If you're ready to take advantage of the historically low-interest rate, here's what you'll need to have ready as a business owner applying for a bond.
Even before the Covid-19 lockdown property market conditions were geared to favour buyers. And then the pandemic saw government lowering the interest rate to a 50-year low to ease the financial burden on consumers.
This is particularly great news for property buyers, particularly those looking to enter the market for the first time. What also helps is that the threshold on transfer duty was raised to R1 million earlier this year, which means the first R1 million of the value of the property is tax-free.
Despite the favourable conditions, the banks still have very stringent criteria that must be met when applying for a home loan.
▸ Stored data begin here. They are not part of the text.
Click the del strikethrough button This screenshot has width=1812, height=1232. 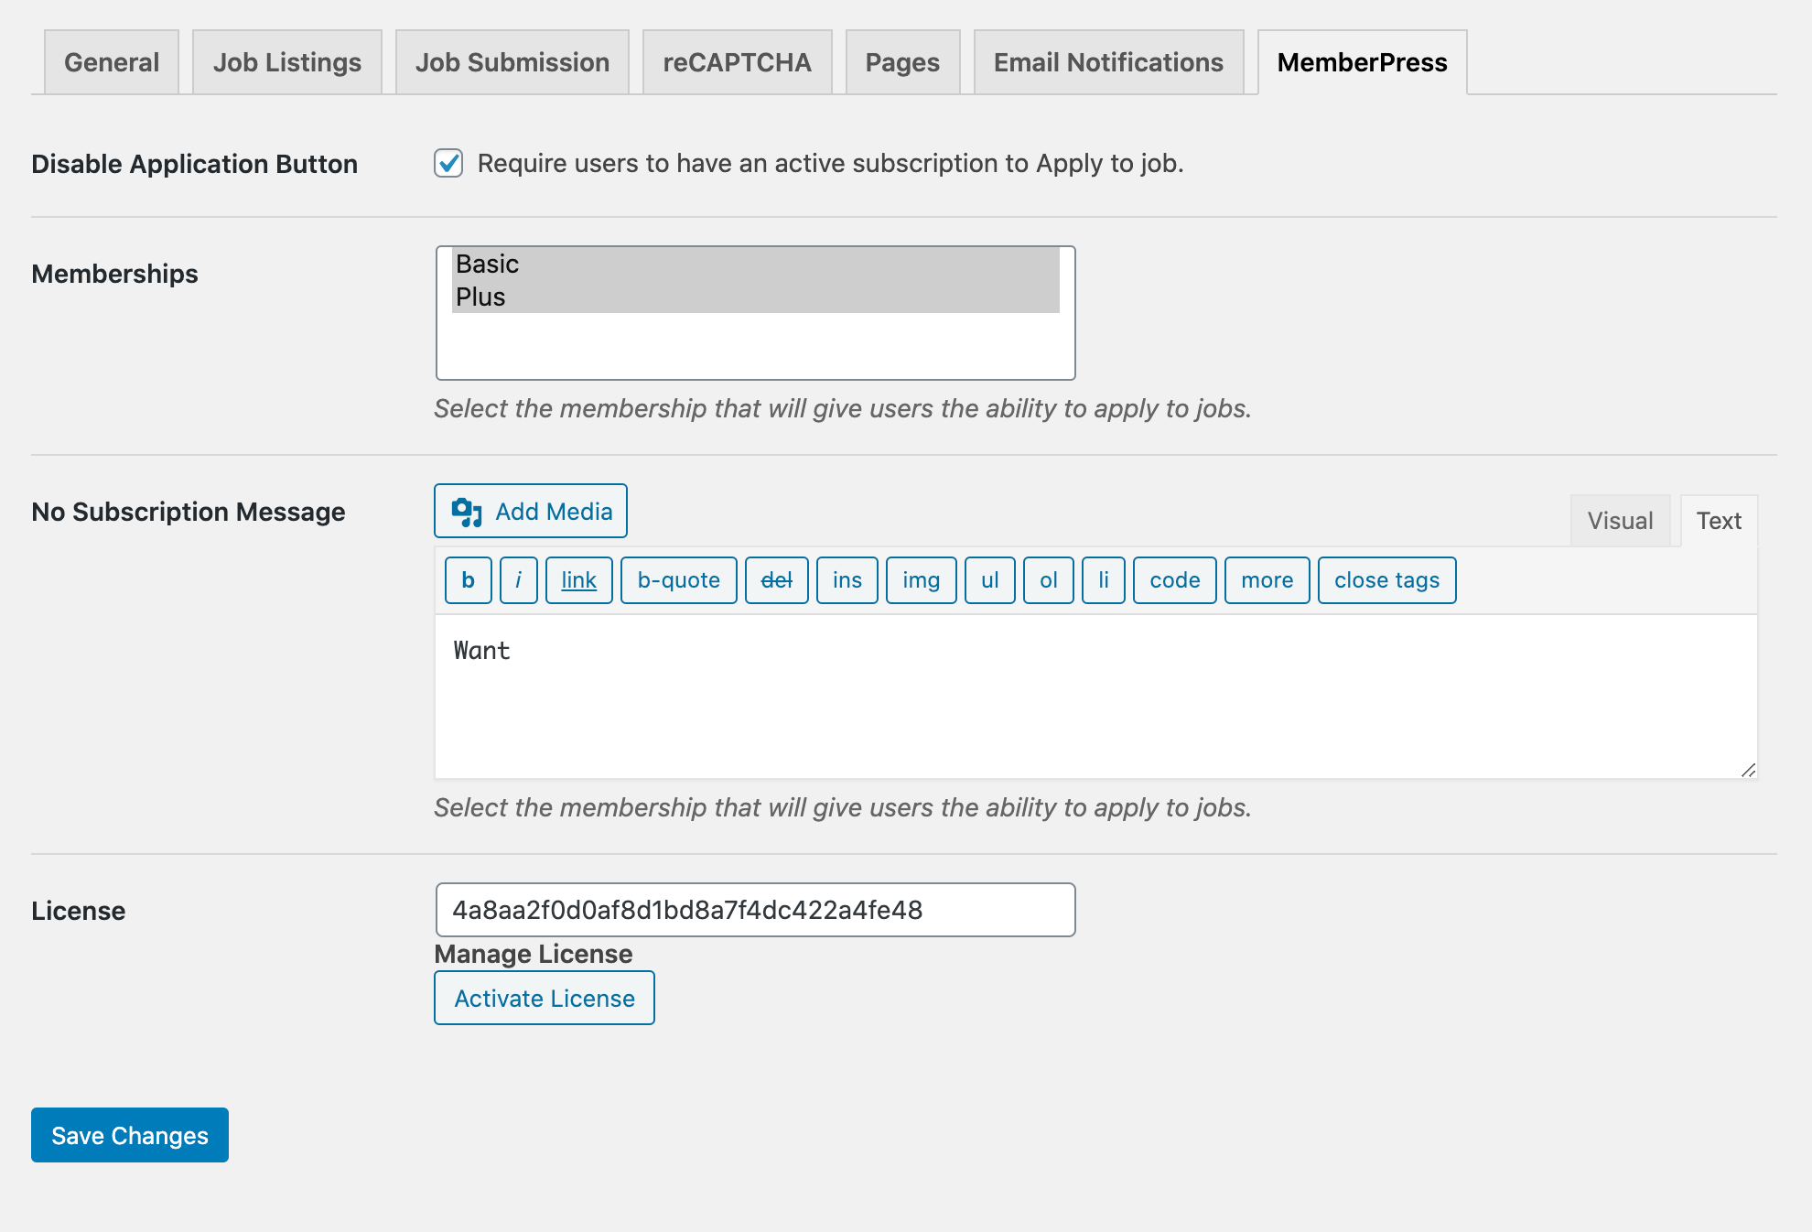777,580
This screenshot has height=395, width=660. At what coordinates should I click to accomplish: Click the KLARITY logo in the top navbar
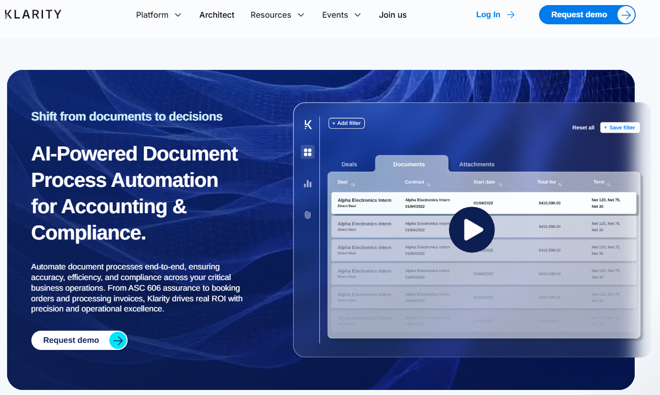click(32, 14)
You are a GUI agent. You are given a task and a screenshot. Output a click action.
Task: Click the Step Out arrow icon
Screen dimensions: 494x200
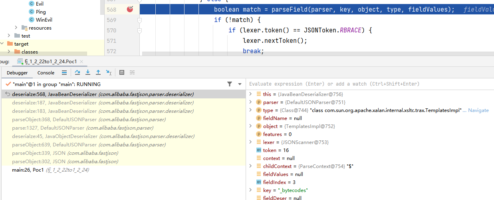tap(98, 72)
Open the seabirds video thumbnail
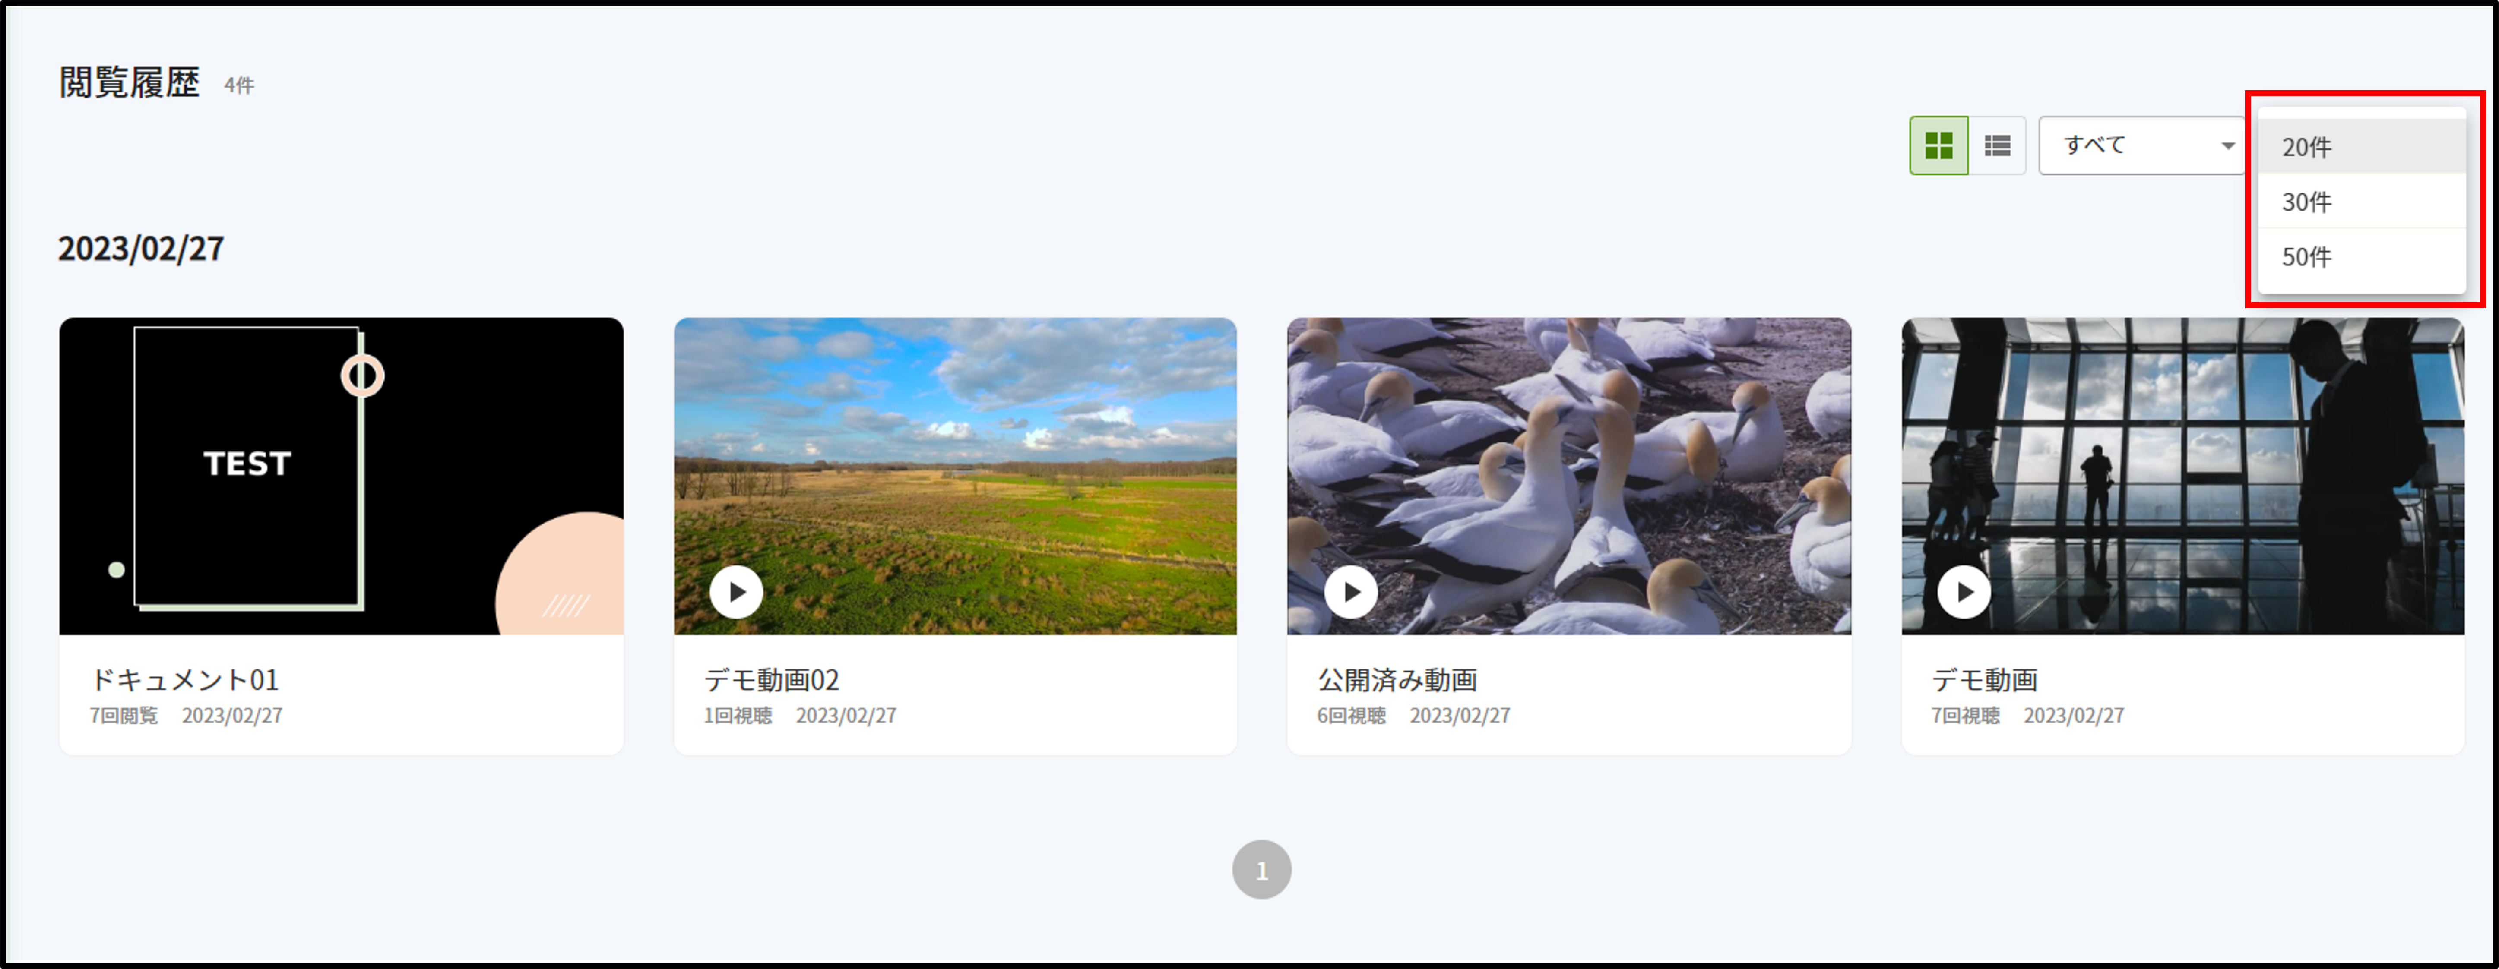This screenshot has width=2499, height=969. 1569,476
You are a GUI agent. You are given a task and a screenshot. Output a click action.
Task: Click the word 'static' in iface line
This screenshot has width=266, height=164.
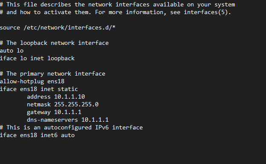(x=68, y=89)
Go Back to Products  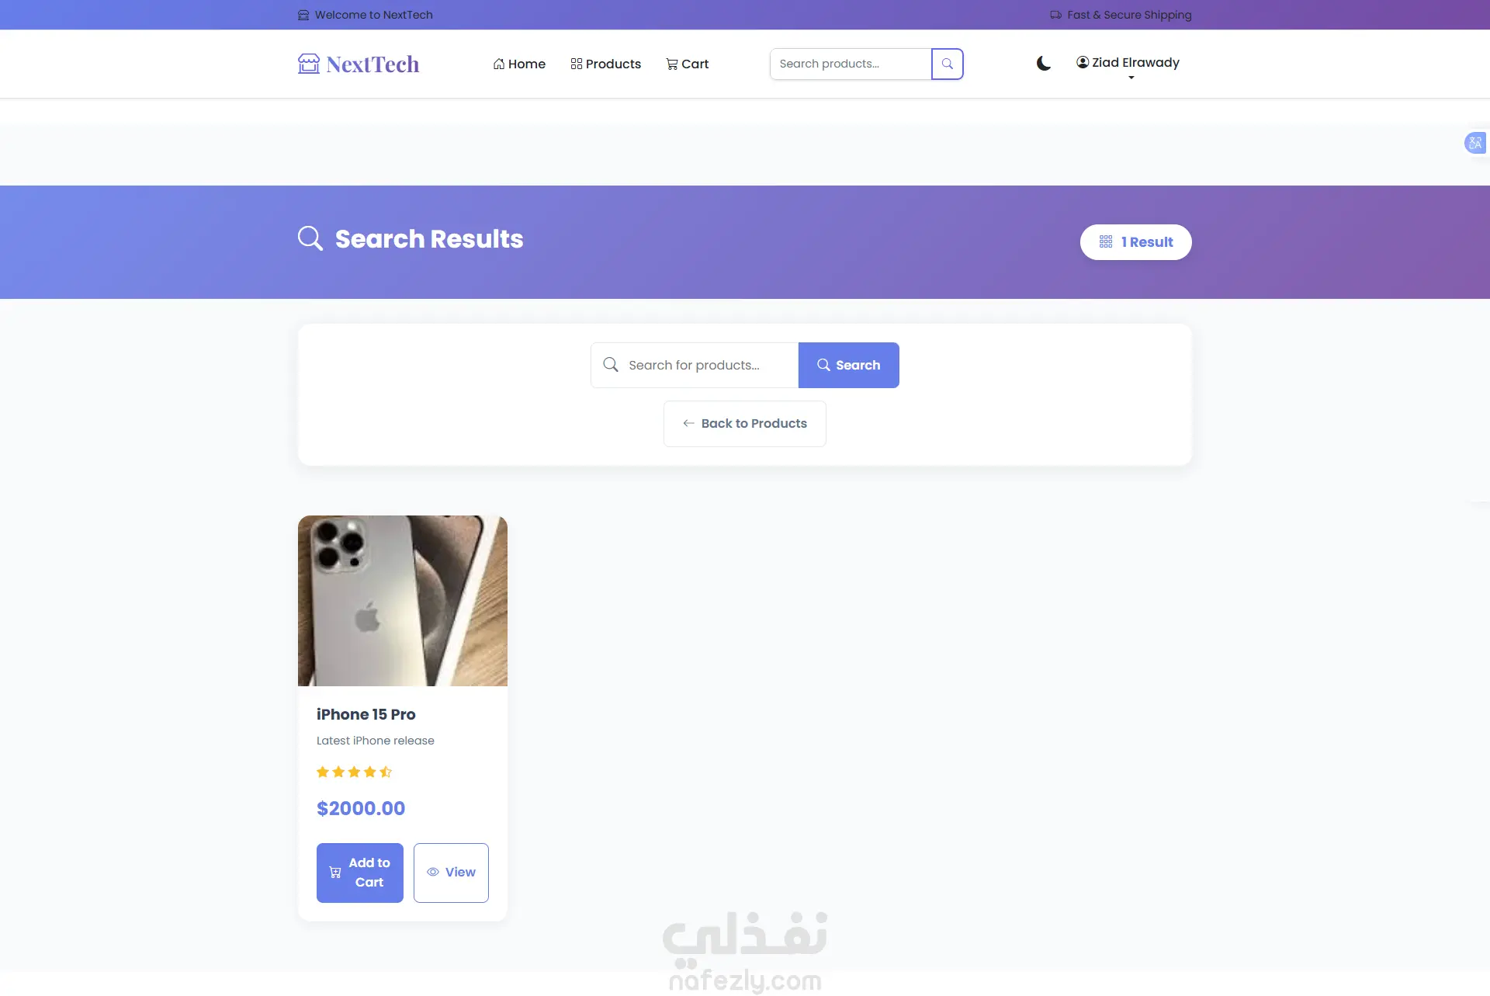pyautogui.click(x=744, y=424)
Self-employed people, including freelancers, contract workers, sole proprietors and small business owners, often report a struggle to get home and sometimes even believe they will never qualify for a home loan, which is not true.
Being organised and having your affairs in order is the first step, and already gives you a great advantage.
In order to qualify for a home loan you need to demonstrate that you can comfortably afford the monthly bond repayments, which is easier if certain matters are clear.
Start by ensuring your paperwork is in order before you even consider applying for a bond, as it will save you a lot of time and hassle once the process is set in motion.
Kay Geldenhuys, Head of Sales Fulfilment at Ooba, national bond originator, says requirements can vary according to the application and the loan amount requested, but self-employed buyers will generally need to provide the following:
- Comparative financials covering a trading or working period of the latest two years.
- A letter from their auditor confirming personal income.
- If their financials are more than six months old, the bank will need up-to-date signed management accounts.
- A cash-flow forecast for the ensuing 12 months.
- A personal statement of assets and liabilities.
- Personal and business bank statements.
- Their latest IT34, which is confirmation from SARS that their tax affairs are in order.
- Their company, closed corporation (CC) or trust statutory documents.
- The ID documents of all their business directors, members or trustees.
- Depending on the complexity of their application, it may also be useful to provide a short CV.
It’s prudent for self-employed buyers to ensure that their financial affairs are well in order before making an offer on a property as it will not only improve their chances of approval, it will also avert costly delays.
Once an offer to purchase has been made, time really becomes of the essence and mistakes are easily made in haste. Some errors are quickly remedied, but others can’t be fixed overnight, and this is when costly delays can occur.
Potential pitfalls for self-employed applicants are where their financial statements are outdated and they do not have up-to-date management accounts, where they have not kept their personal expenses separate from their business expenses, where their financial and tax affairs are not in order.